ASN.1 standards are free: https://www.itu.int/rec/t-rec-x.680/en

Many, though not all, specifications that use ASN.1 are also freely available. I've been out of telecom for awhile, so I don't know the status of the newer standards, but when I was working in the business GSM MAP and MMS were the only proprietary ones that were an issue.

GSM standards are also freely available --- look at 3gpp.org or etsi.org --- the biggest problem is finding which ones actually contain what you're looking for.
The ITU-T ASN.1 specs have been free for a very long time now. They used to be non-free, and that was a big problem with ASN.1, but that was decades ago.
There is NO problem with ASN.1 itself except a bit of ugliness. There are SERIOUS problems with DER/BER/CER and with all tag-length-value schemes -- this includes protobufs!

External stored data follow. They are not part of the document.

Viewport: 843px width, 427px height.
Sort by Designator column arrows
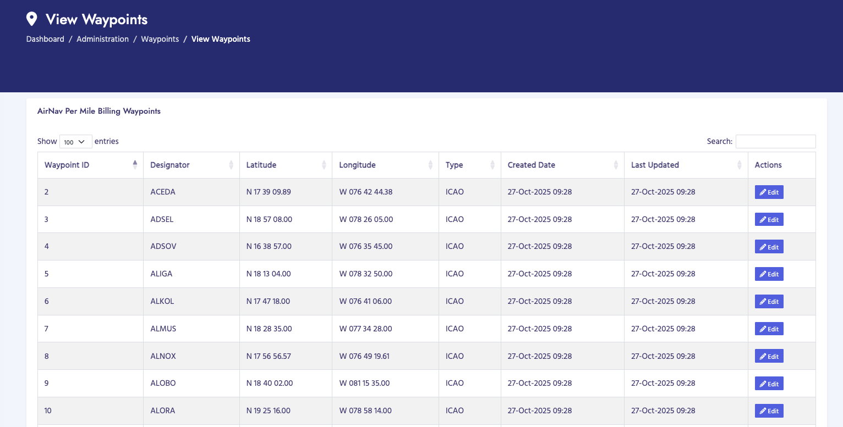pyautogui.click(x=231, y=165)
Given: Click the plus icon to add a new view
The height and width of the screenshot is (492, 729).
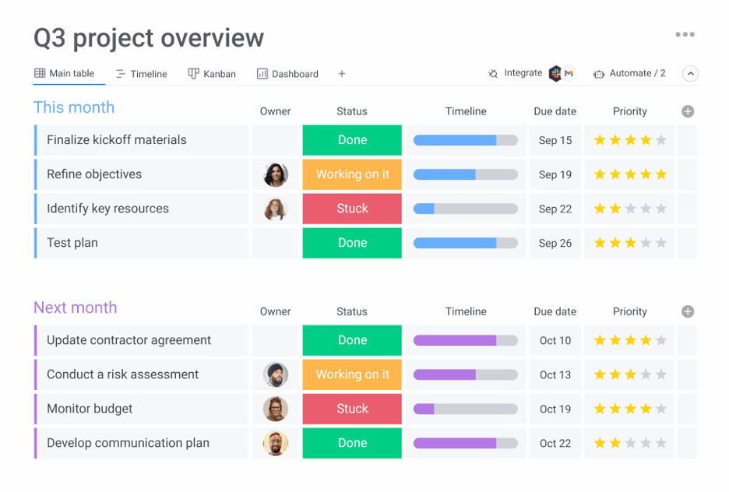Looking at the screenshot, I should click(341, 73).
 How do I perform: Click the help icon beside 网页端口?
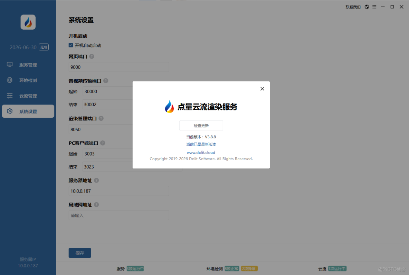pyautogui.click(x=92, y=56)
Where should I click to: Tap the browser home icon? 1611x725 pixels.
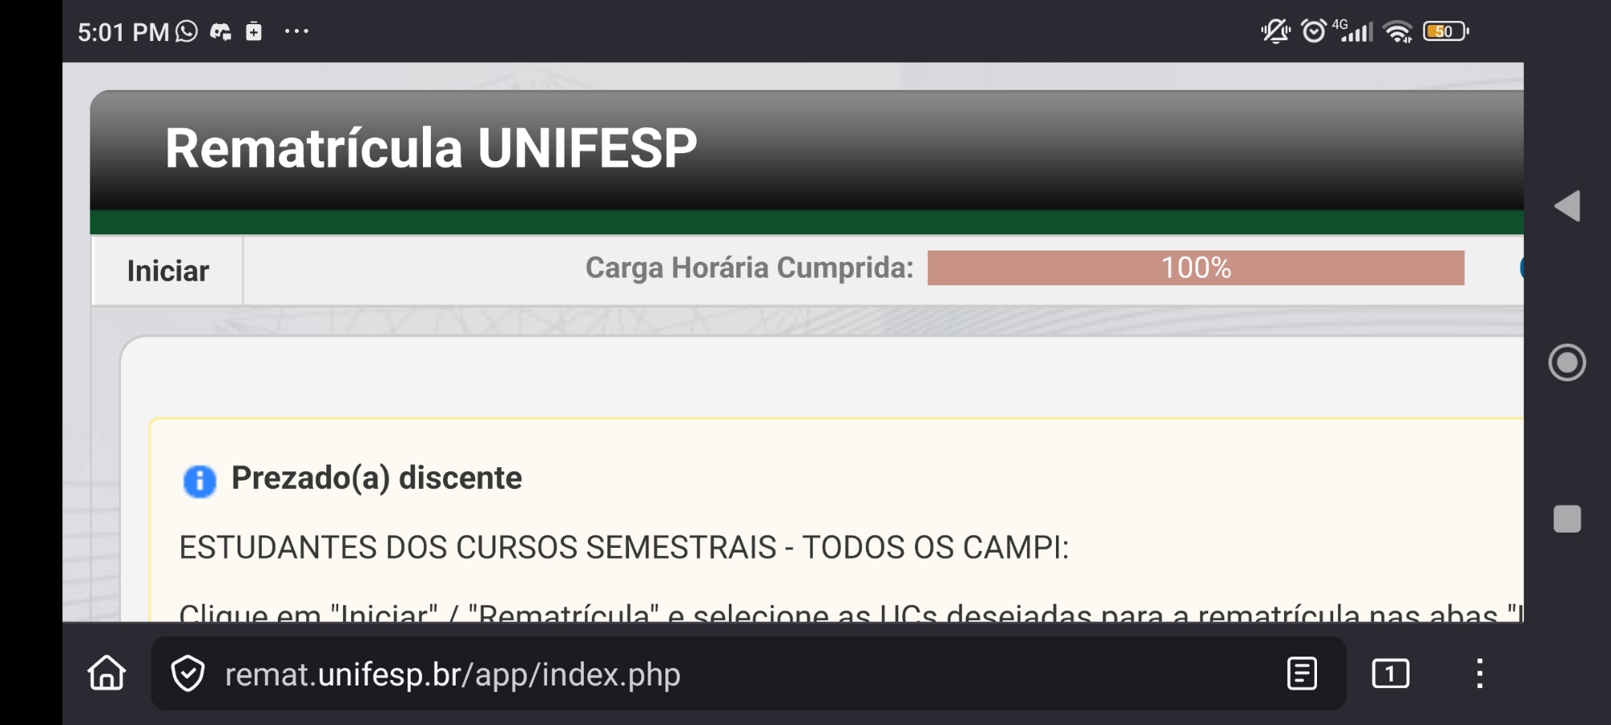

ASN.1 is just syntax and semantics. There are encoding rules that produce textual representations (GSER), XML (XER), JSON (JER), there's XDR-style encoding rules (PER and OER, but with 1-octet units instead of 4-octet units, plus efficient representation of optional fields).

In fact, you can make ASN.1 encoding rules that are based on NDR and XDR and which work for all of IDL and XDR and that subset of ASN.1 that is covered by the semantics of IDL and XDR, and you can extend that to cover all of ASN.1 if you want.

I should know these things, as I maintain an ASN.1 compiler and I intend to eventually teach it to do XDR and NDR.

Really, there's nothing about data schemas that you can express in JSON, CBOR, IDL, XDR, S-expressions, or any schema language you want, that you can't express in ASN.1, or, if there is, it's got to be a pretty niche feature and easily added to ASN.1 anyways. Even functions (RPCs) can be expressed in ASN.1 with some conventions, and routinely are, because it's really just a request/response protocol.

But every year someone invents a new thing because of how stupid, tired, and old ASN.1 is (or, rather, they perceive it to be). Or because of how complex ASN.1 is and how there's a paucity of tools, so then they: reinvent the wheel (often badly), a wheel for which instantly there is a paucity of tools.

Personally, I think that people just like to reinvent things. I don't want to sound shitty (or have kentonv show up again to scold me for it) but I get the feeling that, a lot of the time, it's just that simple.

https://news.ycombinator.com/item?id=20725550

To me that is a specious argument. It's like asking why Python was invented when Cobol could suffice.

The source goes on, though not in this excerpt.